A one on one relationship is hard enough these days. Is it worth going into a situation where there are 3 children and a crazy obsessed ex husband that will NEVER go away?

 

I do love this girl, but we have broken up many times over various things: she's a bit high maintenance because she gets a lot of money from the ex, she's in school, and she likes expensive nice things and just spends.

 

I know I"m rambling.

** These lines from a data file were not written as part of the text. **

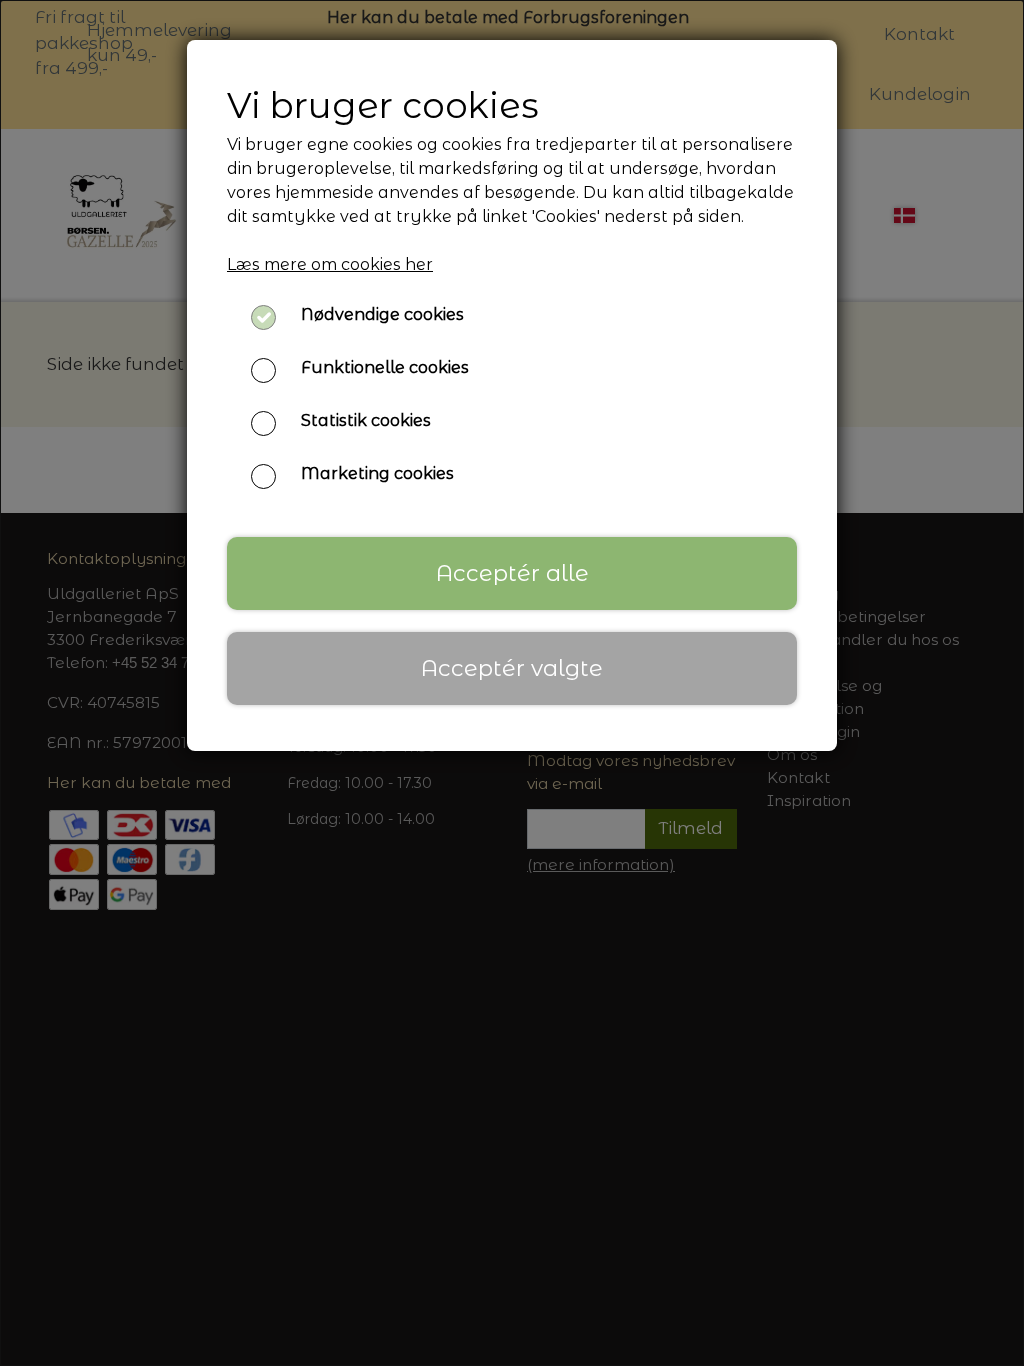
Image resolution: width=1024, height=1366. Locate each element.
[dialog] (512, 683)
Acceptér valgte (512, 668)
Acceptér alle (512, 573)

Bottom line is I've broken it off with this girl many times and she has chased me down and talked me back into the relationship.

 

Now she is the one wanting to move on and I'm feeling regretful, but I actually just think it's my ego and have lost sight on what a bad situation this is LONG TERM.

 

Just wanted an outsiders opinion.

 

P.S. I think her beauty kept me in far too long.

 

X

Link to comment
Share on other sites

Also...

 

She loves the attention of men. She's said, "every man I've dated has wanted me to have their baby" All her past ex bf's and her ex husband have pined for her to come back.

 

I refuse to be another, so I'm going NC and letting her go.

 

She called to say how terrible of a bf I was and how happy she is now, and that her children haven't asked about me once.

 

No advice????

Link to comment
Share on other sites

It sounds like you don't want to be involved with her anymore, that you love her but aren't very compatible.

 

I'm a single mom so I always see kids as an added plus to any relationship, and an ex-H doesn't have to be a problem anymore than an annoying in-law is a problem. Basically it comes down to what you both want. It sounds like she's ready to end it and you're uncertain at best.

 

My advice is to give it a period of time without any contact, so you can both calm down and let the thing play out a bit more. No situation was ever made worse by giving it space. Maybe you'll have more clarity in a few weeks.

Link to comment
Share on other sites

Archived

This topic is now archived and is closed to further replies.

×
×
  • Create New...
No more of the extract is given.